[Dataset entries]
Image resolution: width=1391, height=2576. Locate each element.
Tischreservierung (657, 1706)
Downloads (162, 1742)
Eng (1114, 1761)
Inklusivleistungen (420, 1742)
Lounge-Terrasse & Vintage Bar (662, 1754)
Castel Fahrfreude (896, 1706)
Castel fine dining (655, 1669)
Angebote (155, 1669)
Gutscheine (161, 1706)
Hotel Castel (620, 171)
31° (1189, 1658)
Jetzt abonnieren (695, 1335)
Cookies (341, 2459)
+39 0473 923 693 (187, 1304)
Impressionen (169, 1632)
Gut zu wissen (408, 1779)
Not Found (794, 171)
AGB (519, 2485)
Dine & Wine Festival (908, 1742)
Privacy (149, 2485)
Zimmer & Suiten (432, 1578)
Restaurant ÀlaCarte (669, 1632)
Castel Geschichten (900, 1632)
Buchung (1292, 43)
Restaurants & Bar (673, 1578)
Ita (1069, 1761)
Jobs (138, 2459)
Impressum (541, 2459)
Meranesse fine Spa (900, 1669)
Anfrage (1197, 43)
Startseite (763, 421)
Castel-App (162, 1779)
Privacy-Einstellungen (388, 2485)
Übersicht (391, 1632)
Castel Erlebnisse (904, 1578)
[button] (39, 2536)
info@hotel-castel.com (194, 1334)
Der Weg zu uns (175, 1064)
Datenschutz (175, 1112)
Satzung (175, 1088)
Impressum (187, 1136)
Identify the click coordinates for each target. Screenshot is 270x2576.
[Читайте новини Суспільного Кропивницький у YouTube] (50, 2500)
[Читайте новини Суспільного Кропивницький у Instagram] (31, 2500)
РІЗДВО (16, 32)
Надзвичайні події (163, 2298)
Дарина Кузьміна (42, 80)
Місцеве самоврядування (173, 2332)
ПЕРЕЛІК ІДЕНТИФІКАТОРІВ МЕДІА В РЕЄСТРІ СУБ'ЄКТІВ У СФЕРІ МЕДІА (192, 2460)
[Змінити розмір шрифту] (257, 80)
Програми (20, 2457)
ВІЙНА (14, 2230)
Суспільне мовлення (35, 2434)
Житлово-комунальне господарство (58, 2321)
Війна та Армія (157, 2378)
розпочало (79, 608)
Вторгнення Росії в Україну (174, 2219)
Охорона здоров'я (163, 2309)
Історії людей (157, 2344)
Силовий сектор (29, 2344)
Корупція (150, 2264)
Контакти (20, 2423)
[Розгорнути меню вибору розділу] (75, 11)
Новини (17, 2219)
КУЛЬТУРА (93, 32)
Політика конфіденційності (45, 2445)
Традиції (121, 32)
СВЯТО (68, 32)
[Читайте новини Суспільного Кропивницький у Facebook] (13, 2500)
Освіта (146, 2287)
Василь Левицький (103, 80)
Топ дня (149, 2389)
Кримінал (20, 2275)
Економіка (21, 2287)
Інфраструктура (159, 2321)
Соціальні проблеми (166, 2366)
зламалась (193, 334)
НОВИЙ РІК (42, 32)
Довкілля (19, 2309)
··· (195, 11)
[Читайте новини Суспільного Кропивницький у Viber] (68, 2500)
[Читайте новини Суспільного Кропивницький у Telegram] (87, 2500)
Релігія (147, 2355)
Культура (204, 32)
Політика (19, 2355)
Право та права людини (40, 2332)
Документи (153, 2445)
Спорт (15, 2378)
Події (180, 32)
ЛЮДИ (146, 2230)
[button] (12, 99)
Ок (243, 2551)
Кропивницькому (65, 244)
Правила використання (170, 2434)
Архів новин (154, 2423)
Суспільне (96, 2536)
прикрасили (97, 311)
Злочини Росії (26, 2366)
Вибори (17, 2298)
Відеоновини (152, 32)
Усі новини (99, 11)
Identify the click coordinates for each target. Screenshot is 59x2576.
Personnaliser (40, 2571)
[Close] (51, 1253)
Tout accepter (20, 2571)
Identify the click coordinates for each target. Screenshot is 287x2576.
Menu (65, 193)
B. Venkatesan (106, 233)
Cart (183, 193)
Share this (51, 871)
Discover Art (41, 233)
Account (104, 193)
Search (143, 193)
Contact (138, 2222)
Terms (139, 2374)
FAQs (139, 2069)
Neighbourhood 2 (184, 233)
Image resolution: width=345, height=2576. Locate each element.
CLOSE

(Problem statement) Copy every line from the entries that contains the word "Читайте".

(Response below)
[Читайте новини Суспільного Кропивницький у YouTube] (50, 2500)
[Читайте новини Суспільного Кропивницький у Instagram] (31, 2500)
[Читайте новини Суспільного Кропивницький у Facebook] (13, 2500)
[Читайте новини Суспільного Кропивницький у Viber] (68, 2500)
[Читайте новини Суспільного Кропивницький у Telegram] (87, 2500)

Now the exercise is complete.